I felt the impact—heard it—and for a split second, I wondered if I’d broken her jaw, if she was finally going to drop whatever mask she’d been wearing.

But the look in her eyes told me everything. She didn’t stumble. She didn’t flinch. Instead, her gaze went cold, a slow, sharp grin spreading across her face. I was twice her size, three times her weight and, despite my cowardice when it came to Andreas and his crew, I had still grown up in the ghetto, and been in enough scraps to know how to throw a decent punch.

But it had felt like punching a granite boulder. Had sounded much the same.

Then the pain from my fractured knuckles finally hit me and I opened my mouth to scream.
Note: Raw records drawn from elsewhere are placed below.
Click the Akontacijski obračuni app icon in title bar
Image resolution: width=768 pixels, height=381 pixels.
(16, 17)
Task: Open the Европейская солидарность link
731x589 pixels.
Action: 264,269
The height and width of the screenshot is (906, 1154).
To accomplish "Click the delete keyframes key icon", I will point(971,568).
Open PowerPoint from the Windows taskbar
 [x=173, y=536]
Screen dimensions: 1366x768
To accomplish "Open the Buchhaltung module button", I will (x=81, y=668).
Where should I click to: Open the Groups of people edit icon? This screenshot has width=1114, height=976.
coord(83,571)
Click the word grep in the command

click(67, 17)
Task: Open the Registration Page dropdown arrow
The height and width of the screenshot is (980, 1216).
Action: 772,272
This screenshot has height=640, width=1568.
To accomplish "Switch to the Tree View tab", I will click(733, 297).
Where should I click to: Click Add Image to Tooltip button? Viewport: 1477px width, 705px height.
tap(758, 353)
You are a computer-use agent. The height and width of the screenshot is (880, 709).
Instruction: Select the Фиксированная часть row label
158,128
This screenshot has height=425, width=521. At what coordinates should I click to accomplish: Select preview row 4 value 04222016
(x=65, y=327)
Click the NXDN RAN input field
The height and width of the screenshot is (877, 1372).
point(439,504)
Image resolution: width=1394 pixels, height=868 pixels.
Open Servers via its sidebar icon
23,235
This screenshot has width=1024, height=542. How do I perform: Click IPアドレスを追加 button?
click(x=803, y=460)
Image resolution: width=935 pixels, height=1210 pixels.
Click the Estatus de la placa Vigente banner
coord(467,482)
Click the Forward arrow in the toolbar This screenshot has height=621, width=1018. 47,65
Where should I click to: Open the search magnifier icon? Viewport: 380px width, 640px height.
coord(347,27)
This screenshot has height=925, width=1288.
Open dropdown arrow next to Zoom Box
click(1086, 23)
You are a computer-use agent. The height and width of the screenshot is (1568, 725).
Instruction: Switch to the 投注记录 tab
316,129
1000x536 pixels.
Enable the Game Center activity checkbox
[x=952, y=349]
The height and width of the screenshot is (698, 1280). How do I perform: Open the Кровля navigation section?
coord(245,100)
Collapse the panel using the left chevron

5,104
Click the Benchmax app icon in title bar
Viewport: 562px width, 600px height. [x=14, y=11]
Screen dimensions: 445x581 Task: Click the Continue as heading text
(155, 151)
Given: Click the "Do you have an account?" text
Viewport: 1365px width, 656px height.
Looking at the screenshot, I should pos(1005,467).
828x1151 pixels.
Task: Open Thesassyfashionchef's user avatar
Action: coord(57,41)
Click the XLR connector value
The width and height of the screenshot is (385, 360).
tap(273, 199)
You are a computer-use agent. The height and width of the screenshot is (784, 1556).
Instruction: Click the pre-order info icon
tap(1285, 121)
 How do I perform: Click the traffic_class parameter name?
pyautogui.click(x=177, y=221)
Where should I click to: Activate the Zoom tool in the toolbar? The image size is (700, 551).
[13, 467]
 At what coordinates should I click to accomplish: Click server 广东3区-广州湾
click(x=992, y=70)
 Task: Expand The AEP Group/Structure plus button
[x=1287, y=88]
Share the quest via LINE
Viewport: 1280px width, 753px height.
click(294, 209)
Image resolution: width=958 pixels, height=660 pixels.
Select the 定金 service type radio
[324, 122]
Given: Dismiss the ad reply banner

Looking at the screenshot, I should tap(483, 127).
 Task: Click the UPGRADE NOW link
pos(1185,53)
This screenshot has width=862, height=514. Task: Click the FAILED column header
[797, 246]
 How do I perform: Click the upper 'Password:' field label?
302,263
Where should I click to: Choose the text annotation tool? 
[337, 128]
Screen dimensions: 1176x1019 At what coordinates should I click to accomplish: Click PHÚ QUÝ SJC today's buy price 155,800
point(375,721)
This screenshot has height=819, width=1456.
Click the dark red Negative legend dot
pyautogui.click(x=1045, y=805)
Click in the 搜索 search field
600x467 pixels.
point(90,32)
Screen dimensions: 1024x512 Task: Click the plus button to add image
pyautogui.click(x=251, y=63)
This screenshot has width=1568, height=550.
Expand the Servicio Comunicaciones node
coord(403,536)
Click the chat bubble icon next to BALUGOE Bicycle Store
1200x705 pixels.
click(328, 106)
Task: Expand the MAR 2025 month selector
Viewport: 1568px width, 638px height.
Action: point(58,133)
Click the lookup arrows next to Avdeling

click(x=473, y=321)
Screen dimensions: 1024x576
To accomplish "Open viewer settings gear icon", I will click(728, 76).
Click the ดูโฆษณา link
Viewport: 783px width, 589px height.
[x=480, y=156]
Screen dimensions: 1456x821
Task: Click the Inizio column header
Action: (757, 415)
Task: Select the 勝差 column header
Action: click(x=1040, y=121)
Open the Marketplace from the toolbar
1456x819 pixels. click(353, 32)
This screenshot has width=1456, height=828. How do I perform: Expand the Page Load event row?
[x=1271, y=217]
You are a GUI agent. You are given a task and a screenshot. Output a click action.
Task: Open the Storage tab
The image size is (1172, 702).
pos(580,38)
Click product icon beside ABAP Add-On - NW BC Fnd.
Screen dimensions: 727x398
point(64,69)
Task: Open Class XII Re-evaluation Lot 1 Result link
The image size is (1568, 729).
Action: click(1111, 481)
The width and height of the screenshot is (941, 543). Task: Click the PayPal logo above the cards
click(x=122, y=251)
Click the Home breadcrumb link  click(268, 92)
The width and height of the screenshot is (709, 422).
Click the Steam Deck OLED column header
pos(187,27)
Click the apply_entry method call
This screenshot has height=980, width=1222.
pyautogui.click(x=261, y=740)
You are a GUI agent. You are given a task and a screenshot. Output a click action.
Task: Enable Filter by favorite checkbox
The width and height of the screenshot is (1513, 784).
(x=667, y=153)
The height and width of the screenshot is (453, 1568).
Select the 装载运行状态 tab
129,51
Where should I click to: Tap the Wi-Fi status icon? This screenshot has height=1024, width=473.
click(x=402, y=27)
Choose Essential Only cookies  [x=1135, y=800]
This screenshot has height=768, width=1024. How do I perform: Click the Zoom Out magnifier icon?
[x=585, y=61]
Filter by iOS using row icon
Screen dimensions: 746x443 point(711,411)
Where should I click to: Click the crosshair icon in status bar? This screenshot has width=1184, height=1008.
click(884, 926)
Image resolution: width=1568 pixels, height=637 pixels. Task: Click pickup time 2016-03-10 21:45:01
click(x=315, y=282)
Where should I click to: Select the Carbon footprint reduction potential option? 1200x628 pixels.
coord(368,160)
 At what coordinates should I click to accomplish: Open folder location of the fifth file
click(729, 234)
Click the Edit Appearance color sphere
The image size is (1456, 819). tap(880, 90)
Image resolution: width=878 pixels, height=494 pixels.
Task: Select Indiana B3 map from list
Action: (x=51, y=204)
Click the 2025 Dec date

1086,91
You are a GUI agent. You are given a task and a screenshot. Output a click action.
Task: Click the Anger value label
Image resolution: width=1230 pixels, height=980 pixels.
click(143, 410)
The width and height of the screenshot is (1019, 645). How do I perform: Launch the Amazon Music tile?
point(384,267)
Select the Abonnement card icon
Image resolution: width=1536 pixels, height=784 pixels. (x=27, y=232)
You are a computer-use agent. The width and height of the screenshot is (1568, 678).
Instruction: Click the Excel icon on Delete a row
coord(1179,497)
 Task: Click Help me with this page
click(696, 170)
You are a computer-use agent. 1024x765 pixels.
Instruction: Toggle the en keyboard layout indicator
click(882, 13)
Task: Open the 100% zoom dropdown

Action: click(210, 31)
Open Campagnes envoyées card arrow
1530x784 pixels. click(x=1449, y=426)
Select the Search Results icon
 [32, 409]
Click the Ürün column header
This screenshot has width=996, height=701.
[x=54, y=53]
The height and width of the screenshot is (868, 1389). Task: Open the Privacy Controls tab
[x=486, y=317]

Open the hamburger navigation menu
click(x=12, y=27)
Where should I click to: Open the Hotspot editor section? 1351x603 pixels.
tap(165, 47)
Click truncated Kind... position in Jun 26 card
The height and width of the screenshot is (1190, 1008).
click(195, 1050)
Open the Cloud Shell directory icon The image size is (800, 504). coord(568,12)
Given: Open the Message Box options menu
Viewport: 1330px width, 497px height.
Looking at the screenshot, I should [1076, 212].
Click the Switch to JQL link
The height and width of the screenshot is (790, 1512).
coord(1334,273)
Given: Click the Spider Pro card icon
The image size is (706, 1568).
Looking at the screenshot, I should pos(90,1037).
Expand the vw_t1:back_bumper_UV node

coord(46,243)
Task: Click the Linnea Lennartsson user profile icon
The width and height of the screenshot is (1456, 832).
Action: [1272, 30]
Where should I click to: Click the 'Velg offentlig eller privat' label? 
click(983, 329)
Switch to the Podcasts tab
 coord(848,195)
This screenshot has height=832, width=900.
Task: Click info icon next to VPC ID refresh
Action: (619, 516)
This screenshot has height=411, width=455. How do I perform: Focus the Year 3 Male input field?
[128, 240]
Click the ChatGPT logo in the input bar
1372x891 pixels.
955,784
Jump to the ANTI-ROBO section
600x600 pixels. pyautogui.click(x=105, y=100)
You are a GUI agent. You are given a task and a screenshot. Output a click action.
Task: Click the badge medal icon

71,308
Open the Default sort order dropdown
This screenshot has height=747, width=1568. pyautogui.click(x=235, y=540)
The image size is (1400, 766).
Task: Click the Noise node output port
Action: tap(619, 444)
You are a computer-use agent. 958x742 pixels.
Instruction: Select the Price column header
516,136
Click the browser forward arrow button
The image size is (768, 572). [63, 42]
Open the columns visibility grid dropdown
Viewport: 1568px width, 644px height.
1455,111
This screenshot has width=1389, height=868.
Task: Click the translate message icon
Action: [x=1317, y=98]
Her hand lashed out like a striking serpent, gripping my mouth with an ironclad force that left no room for struggle. My jaw locked under her touch, the pressure so crushing I could hear the groans and pops of my bones straining against it.

“Enough, peasant,” she murmured, voice cold and impassive in its bite.

“The rotbloods outside this chamber are but starving vermin, clambering about like insects. And we have little patience for such creatures. Nor the inclination to entertain pest control.”

Her lips twisted into a wide grin, this one a perfect, inhuman parody of a smile, little more than a simple snarl. She was showing me. Educating me.

Mouth stretched unnaturally wide, lips curling over blackened gums to expose teeth that were far too sharp and far too long. Canines extended like knives, jagged and gleaming in the dim light, framed by rows of sharpened fangs, like a predator’s maw—ruthless and insatiable.

The skin of her face, so perfect before, now seemed almost translucent, as if the flesh was stretched too tightly over the bones beneath. The veins under her skin pulsed with an unnatural blackness, a faint outline of something foul, something that fed on the life of the world.

Her eyes, once a rich, deep shade, now gleamed like a cat’s stalking in the night, pupils reduced to shining spots of vibrant light, lost in the black sea of her sclera, as her brow deepened, cheekbones sharpened and the orbits sunk in.

“Or willing to tolerate having our supper interrupted” she continued, voice overlayed with a deep, guttural growl.